Problem
Entries follow. Give back exactly the lines starting at the one containing "Doctorate (Ph.D.) (384, 2132)" and ending at the one containing "For every named", and no other lines.

Supplied records
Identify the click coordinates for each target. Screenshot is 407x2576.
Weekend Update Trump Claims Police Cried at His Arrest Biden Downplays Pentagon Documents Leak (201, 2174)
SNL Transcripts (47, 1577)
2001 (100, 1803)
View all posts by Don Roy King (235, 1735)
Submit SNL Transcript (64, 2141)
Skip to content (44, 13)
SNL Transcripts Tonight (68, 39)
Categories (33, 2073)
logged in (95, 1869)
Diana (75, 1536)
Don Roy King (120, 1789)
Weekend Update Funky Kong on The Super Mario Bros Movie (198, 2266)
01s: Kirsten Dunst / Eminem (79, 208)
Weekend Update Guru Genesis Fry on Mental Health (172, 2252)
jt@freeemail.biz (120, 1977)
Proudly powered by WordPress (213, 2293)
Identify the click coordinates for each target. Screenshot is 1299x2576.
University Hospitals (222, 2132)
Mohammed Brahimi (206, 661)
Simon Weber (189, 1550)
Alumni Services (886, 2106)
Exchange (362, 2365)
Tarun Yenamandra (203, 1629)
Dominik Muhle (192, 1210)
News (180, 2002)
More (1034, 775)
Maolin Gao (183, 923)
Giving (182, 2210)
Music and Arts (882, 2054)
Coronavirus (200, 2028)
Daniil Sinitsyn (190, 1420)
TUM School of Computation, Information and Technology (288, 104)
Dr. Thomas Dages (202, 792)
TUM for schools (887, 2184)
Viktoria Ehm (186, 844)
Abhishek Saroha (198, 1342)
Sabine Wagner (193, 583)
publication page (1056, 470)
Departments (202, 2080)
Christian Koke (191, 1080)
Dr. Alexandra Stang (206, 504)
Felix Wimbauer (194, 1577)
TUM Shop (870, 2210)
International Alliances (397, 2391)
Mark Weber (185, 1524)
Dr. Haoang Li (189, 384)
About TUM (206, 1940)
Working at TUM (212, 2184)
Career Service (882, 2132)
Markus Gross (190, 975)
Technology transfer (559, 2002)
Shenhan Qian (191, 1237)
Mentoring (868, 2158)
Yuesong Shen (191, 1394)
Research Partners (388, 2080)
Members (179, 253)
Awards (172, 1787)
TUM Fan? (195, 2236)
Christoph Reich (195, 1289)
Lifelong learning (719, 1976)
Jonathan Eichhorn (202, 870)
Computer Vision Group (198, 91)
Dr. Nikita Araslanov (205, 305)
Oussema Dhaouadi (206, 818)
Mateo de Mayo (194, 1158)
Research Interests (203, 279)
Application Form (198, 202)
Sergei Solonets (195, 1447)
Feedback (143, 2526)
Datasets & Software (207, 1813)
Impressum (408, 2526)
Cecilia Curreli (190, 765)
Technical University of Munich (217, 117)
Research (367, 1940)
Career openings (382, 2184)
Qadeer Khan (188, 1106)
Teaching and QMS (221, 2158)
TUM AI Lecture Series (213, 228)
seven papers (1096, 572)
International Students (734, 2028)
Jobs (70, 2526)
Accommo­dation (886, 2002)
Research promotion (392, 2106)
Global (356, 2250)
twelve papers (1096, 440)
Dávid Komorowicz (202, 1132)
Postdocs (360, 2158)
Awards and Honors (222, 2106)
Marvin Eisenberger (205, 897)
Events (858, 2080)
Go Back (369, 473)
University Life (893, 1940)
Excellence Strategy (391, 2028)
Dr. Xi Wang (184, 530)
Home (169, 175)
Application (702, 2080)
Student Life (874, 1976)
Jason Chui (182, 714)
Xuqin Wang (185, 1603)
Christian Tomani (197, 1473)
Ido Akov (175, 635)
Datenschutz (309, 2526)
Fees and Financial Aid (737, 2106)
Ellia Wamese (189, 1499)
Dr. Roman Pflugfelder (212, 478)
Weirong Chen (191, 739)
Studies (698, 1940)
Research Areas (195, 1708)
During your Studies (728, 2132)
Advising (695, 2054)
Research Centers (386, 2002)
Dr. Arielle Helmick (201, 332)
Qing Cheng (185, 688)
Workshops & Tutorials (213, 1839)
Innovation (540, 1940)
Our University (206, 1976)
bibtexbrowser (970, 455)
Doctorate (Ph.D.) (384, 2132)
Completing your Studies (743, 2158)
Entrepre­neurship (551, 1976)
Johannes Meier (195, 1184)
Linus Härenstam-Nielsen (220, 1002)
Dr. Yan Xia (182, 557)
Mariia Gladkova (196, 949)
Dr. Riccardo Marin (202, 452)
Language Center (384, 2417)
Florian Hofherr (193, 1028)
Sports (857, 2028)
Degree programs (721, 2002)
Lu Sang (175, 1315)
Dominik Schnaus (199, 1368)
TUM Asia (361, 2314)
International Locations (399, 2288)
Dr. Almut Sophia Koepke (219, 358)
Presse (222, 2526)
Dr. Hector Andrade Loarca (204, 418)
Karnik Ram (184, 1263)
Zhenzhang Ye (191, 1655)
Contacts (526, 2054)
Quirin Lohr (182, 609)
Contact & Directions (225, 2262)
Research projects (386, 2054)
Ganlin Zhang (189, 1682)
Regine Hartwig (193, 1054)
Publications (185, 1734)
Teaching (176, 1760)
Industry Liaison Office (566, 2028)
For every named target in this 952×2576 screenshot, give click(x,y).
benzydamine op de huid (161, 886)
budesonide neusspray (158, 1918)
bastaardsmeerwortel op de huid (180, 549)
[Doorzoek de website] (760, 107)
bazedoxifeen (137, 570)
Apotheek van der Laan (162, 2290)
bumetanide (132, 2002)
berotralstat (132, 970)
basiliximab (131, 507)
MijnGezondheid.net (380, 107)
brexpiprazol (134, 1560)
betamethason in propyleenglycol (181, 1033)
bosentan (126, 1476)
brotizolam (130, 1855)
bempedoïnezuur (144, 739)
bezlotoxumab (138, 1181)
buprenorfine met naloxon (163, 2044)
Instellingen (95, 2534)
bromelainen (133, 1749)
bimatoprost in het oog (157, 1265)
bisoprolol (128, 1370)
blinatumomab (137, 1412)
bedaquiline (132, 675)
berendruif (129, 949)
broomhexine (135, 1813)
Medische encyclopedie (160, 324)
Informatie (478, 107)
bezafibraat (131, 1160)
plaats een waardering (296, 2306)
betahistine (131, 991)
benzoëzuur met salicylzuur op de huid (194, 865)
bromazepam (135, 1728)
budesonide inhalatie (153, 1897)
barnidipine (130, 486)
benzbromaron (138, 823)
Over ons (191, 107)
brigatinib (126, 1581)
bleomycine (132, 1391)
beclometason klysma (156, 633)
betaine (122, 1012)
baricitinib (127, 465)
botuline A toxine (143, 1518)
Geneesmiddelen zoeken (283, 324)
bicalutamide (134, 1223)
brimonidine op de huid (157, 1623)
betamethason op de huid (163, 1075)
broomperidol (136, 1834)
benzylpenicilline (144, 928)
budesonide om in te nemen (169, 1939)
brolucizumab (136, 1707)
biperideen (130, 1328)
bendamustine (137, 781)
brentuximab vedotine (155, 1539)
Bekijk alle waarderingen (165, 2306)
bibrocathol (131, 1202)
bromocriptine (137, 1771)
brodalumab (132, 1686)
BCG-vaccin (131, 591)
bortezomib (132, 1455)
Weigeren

Answer below
Doctorate (Ph.D.) (384, 2132)
Completing your Studies (743, 2158)
Entrepre­neurship (551, 1976)
Johannes Meier (195, 1184)
Linus Härenstam-Nielsen (220, 1002)
Dr. Yan Xia (182, 557)
Mariia Gladkova (196, 949)
Dr. Riccardo Marin (202, 452)
Language Center (384, 2417)
Florian Hofherr (193, 1028)
Sports (857, 2028)
Degree programs (721, 2002)
Lu Sang (175, 1315)
Dominik Schnaus (199, 1368)
TUM Asia (361, 2314)
International Locations (399, 2288)
Dr. Almut Sophia Koepke (219, 358)
Presse (222, 2526)
Dr. Hector Andrade Loarca (204, 418)
Karnik Ram (184, 1263)
Zhenzhang Ye (191, 1655)
Contacts (526, 2054)
Quirin Lohr (182, 609)
Contact & Directions (225, 2262)
Research projects (386, 2054)
Ganlin Zhang (189, 1682)
Regine Hartwig (193, 1054)
Publications (185, 1734)
Teaching (176, 1760)
Industry Liaison Office (566, 2028)
For every named target in this 952×2576 screenshot, give click(x,y).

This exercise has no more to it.